To be done:
Reproduce the following data verbatim, line for line, without changing a single character.

━━ Data for this exercise ━━

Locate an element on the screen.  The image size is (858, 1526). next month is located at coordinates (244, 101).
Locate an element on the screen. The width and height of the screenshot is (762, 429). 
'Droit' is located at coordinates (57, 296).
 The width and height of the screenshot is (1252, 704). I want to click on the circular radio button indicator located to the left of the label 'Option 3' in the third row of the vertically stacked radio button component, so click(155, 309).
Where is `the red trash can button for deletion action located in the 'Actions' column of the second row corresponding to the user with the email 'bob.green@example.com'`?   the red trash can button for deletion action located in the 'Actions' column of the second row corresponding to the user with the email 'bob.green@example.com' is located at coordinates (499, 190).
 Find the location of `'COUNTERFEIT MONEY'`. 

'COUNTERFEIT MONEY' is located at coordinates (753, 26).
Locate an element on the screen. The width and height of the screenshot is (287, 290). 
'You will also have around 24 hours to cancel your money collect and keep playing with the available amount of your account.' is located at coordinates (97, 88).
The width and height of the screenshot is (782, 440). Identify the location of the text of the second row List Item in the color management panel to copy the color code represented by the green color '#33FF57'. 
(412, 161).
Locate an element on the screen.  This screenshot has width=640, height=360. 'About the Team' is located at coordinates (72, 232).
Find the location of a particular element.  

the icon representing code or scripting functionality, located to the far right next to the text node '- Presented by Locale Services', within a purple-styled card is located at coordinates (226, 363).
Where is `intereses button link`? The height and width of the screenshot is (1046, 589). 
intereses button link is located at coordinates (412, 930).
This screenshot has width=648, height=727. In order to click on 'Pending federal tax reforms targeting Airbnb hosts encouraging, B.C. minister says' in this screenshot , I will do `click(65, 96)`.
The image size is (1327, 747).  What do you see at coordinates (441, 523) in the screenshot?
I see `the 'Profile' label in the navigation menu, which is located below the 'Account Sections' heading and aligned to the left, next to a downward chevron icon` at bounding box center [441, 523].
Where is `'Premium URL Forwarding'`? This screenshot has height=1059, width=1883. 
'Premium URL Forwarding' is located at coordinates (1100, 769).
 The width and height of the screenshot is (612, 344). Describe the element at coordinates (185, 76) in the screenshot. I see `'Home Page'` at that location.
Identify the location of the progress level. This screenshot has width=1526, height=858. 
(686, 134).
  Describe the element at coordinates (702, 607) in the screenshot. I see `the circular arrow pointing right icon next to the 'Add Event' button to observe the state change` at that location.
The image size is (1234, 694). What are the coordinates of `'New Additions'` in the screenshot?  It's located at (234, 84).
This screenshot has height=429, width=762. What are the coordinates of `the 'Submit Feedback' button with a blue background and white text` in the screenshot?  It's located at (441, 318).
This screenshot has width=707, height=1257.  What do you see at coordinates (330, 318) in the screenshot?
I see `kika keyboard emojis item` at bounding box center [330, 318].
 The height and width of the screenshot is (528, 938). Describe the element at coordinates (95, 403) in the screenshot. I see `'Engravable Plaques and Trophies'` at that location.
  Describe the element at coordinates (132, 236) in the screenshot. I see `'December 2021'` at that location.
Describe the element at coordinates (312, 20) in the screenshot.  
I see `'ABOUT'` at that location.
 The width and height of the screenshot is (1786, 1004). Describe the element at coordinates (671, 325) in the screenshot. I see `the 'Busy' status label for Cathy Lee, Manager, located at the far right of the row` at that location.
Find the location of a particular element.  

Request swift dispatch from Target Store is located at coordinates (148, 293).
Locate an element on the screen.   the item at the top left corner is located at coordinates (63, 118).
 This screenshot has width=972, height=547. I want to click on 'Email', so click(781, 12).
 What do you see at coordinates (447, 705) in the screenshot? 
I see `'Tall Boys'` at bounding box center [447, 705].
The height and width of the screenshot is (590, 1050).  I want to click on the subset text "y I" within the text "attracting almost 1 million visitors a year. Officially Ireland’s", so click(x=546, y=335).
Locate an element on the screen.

━━━

Completed exercise:
Locate an element on the screen.  The image size is (858, 1526). next month is located at coordinates (244, 101).
Locate an element on the screen. The width and height of the screenshot is (762, 429). 
'Droit' is located at coordinates (57, 296).
 The width and height of the screenshot is (1252, 704). I want to click on the circular radio button indicator located to the left of the label 'Option 3' in the third row of the vertically stacked radio button component, so click(155, 309).
Where is `the red trash can button for deletion action located in the 'Actions' column of the second row corresponding to the user with the email 'bob.green@example.com'`?   the red trash can button for deletion action located in the 'Actions' column of the second row corresponding to the user with the email 'bob.green@example.com' is located at coordinates (499, 190).
 Find the location of `'COUNTERFEIT MONEY'`. 

'COUNTERFEIT MONEY' is located at coordinates (753, 26).
Locate an element on the screen. The width and height of the screenshot is (287, 290). 
'You will also have around 24 hours to cancel your money collect and keep playing with the available amount of your account.' is located at coordinates (97, 88).
The width and height of the screenshot is (782, 440). Identify the location of the text of the second row List Item in the color management panel to copy the color code represented by the green color '#33FF57'. 
(412, 161).
Locate an element on the screen.  This screenshot has width=640, height=360. 'About the Team' is located at coordinates (72, 232).
Find the location of a particular element.  

the icon representing code or scripting functionality, located to the far right next to the text node '- Presented by Locale Services', within a purple-styled card is located at coordinates (226, 363).
Where is `intereses button link`? The height and width of the screenshot is (1046, 589). 
intereses button link is located at coordinates (412, 930).
This screenshot has width=648, height=727. In order to click on 'Pending federal tax reforms targeting Airbnb hosts encouraging, B.C. minister says' in this screenshot , I will do `click(65, 96)`.
The image size is (1327, 747).  What do you see at coordinates (441, 523) in the screenshot?
I see `the 'Profile' label in the navigation menu, which is located below the 'Account Sections' heading and aligned to the left, next to a downward chevron icon` at bounding box center [441, 523].
Where is `'Premium URL Forwarding'`? This screenshot has height=1059, width=1883. 
'Premium URL Forwarding' is located at coordinates (1100, 769).
 The width and height of the screenshot is (612, 344). Describe the element at coordinates (185, 76) in the screenshot. I see `'Home Page'` at that location.
Identify the location of the progress level. This screenshot has width=1526, height=858. 
(686, 134).
  Describe the element at coordinates (702, 607) in the screenshot. I see `the circular arrow pointing right icon next to the 'Add Event' button to observe the state change` at that location.
The image size is (1234, 694). What are the coordinates of `'New Additions'` in the screenshot?  It's located at (234, 84).
This screenshot has height=429, width=762. What are the coordinates of `the 'Submit Feedback' button with a blue background and white text` in the screenshot?  It's located at (441, 318).
This screenshot has width=707, height=1257.  What do you see at coordinates (330, 318) in the screenshot?
I see `kika keyboard emojis item` at bounding box center [330, 318].
 The height and width of the screenshot is (528, 938). Describe the element at coordinates (95, 403) in the screenshot. I see `'Engravable Plaques and Trophies'` at that location.
  Describe the element at coordinates (132, 236) in the screenshot. I see `'December 2021'` at that location.
Describe the element at coordinates (312, 20) in the screenshot.  
I see `'ABOUT'` at that location.
 The width and height of the screenshot is (1786, 1004). Describe the element at coordinates (671, 325) in the screenshot. I see `the 'Busy' status label for Cathy Lee, Manager, located at the far right of the row` at that location.
Find the location of a particular element.  

Request swift dispatch from Target Store is located at coordinates (148, 293).
Locate an element on the screen.   the item at the top left corner is located at coordinates (63, 118).
 This screenshot has width=972, height=547. I want to click on 'Email', so click(781, 12).
 What do you see at coordinates (447, 705) in the screenshot? 
I see `'Tall Boys'` at bounding box center [447, 705].
The height and width of the screenshot is (590, 1050).  I want to click on the subset text "y I" within the text "attracting almost 1 million visitors a year. Officially Ireland’s", so click(x=546, y=335).
Locate an element on the screen.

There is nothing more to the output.